··· Records for processing ···
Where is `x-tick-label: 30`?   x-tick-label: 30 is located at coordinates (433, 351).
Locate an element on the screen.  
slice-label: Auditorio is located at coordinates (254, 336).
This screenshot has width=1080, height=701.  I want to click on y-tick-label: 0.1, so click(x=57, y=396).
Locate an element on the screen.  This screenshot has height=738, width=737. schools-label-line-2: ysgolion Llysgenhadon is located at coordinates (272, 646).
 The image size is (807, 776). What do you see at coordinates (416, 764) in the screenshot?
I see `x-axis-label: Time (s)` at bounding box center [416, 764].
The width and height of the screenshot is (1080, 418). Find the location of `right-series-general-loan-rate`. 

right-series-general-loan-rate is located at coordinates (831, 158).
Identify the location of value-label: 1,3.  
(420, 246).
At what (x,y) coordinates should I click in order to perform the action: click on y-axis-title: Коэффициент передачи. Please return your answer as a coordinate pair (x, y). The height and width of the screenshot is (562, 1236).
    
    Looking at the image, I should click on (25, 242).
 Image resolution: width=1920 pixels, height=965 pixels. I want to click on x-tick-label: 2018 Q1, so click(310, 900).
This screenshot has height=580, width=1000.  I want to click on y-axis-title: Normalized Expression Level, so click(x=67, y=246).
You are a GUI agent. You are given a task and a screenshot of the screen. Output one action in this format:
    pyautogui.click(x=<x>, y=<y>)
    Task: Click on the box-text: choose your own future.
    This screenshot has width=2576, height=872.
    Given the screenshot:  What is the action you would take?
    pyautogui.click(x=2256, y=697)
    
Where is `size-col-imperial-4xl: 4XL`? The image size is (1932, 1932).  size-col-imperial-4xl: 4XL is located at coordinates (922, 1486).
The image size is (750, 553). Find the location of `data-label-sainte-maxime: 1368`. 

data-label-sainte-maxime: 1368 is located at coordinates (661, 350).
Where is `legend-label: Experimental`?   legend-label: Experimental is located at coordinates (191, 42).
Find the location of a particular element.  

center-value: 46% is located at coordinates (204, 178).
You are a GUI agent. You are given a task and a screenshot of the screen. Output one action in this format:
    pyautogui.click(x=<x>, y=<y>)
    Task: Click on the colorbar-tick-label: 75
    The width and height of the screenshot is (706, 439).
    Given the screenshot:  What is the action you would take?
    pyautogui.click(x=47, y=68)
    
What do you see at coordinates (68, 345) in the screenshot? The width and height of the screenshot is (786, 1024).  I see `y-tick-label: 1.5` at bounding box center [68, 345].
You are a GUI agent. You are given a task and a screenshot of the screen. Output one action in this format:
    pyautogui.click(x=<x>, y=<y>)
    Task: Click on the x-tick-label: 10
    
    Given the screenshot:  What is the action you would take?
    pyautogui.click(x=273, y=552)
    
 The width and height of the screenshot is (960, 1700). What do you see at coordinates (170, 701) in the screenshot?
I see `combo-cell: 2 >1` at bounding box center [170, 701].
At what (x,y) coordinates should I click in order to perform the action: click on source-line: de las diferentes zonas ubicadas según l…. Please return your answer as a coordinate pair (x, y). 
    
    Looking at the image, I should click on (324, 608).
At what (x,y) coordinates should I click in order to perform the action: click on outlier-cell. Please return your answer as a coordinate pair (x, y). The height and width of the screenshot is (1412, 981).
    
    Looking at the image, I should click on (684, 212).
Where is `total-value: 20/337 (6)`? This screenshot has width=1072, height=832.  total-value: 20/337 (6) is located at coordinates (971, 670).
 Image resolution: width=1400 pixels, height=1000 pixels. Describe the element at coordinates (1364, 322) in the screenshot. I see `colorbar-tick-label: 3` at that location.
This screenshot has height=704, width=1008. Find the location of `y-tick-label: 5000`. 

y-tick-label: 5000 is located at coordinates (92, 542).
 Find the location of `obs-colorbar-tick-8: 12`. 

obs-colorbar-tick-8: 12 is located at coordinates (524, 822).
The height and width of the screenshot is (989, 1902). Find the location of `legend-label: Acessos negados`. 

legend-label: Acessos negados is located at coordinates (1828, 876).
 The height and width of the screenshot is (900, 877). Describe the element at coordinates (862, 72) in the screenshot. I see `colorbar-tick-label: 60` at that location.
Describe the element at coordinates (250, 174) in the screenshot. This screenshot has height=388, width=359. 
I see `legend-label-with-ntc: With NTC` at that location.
···
» Job item: Rewrite all of the records above so that each "Find the location of" becomes "Locate", and leave everything else unchanged.

» Response to this task:
Where is `x-tick-label: 30`?   x-tick-label: 30 is located at coordinates (433, 351).
Locate an element on the screen.  
slice-label: Auditorio is located at coordinates (254, 336).
This screenshot has width=1080, height=701.  I want to click on y-tick-label: 0.1, so click(x=57, y=396).
Locate an element on the screen.  This screenshot has height=738, width=737. schools-label-line-2: ysgolion Llysgenhadon is located at coordinates (272, 646).
 The image size is (807, 776). What do you see at coordinates (416, 764) in the screenshot?
I see `x-axis-label: Time (s)` at bounding box center [416, 764].
The width and height of the screenshot is (1080, 418). Locate `right-series-general-loan-rate`. 

right-series-general-loan-rate is located at coordinates (831, 158).
Identify the location of value-label: 1,3.  
(420, 246).
At what (x,y) coordinates should I click in order to perform the action: click on y-axis-title: Коэффициент передачи. Please return your answer as a coordinate pair (x, y). The height and width of the screenshot is (562, 1236).
    
    Looking at the image, I should click on (25, 242).
 Image resolution: width=1920 pixels, height=965 pixels. I want to click on x-tick-label: 2018 Q1, so click(310, 900).
This screenshot has height=580, width=1000.  I want to click on y-axis-title: Normalized Expression Level, so click(x=67, y=246).
You are a GUI agent. You are given a task and a screenshot of the screen. Output one action in this format:
    pyautogui.click(x=<x>, y=<y>)
    Task: Click on the box-text: choose your own future.
    This screenshot has width=2576, height=872.
    Given the screenshot:  What is the action you would take?
    pyautogui.click(x=2256, y=697)
    
Where is `size-col-imperial-4xl: 4XL`? The image size is (1932, 1932).  size-col-imperial-4xl: 4XL is located at coordinates (922, 1486).
The image size is (750, 553). Locate `data-label-sainte-maxime: 1368`. 

data-label-sainte-maxime: 1368 is located at coordinates (661, 350).
Where is `legend-label: Experimental`?   legend-label: Experimental is located at coordinates (191, 42).
Locate a particular element.  

center-value: 46% is located at coordinates (204, 178).
You are a GUI agent. You are given a task and a screenshot of the screen. Output one action in this format:
    pyautogui.click(x=<x>, y=<y>)
    Task: Click on the colorbar-tick-label: 75
    The width and height of the screenshot is (706, 439).
    Given the screenshot:  What is the action you would take?
    pyautogui.click(x=47, y=68)
    
What do you see at coordinates (68, 345) in the screenshot? The width and height of the screenshot is (786, 1024).  I see `y-tick-label: 1.5` at bounding box center [68, 345].
You are a GUI agent. You are given a task and a screenshot of the screen. Output one action in this format:
    pyautogui.click(x=<x>, y=<y>)
    Task: Click on the x-tick-label: 10
    
    Given the screenshot:  What is the action you would take?
    pyautogui.click(x=273, y=552)
    
 The width and height of the screenshot is (960, 1700). What do you see at coordinates (170, 701) in the screenshot?
I see `combo-cell: 2 >1` at bounding box center [170, 701].
At what (x,y) coordinates should I click in order to perform the action: click on source-line: de las diferentes zonas ubicadas según l…. Please return your answer as a coordinate pair (x, y). 
    
    Looking at the image, I should click on (324, 608).
At what (x,y) coordinates should I click in order to perform the action: click on outlier-cell. Please return your answer as a coordinate pair (x, y). The height and width of the screenshot is (1412, 981).
    
    Looking at the image, I should click on (684, 212).
Where is `total-value: 20/337 (6)`? This screenshot has width=1072, height=832.  total-value: 20/337 (6) is located at coordinates (971, 670).
 Image resolution: width=1400 pixels, height=1000 pixels. Describe the element at coordinates (1364, 322) in the screenshot. I see `colorbar-tick-label: 3` at that location.
This screenshot has height=704, width=1008. Locate `y-tick-label: 5000`. 

y-tick-label: 5000 is located at coordinates (92, 542).
 Locate `obs-colorbar-tick-8: 12`. 

obs-colorbar-tick-8: 12 is located at coordinates (524, 822).
The height and width of the screenshot is (989, 1902). Locate `legend-label: Acessos negados`. 

legend-label: Acessos negados is located at coordinates (1828, 876).
 The height and width of the screenshot is (900, 877). Describe the element at coordinates (862, 72) in the screenshot. I see `colorbar-tick-label: 60` at that location.
Describe the element at coordinates (250, 174) in the screenshot. This screenshot has height=388, width=359. 
I see `legend-label-with-ntc: With NTC` at that location.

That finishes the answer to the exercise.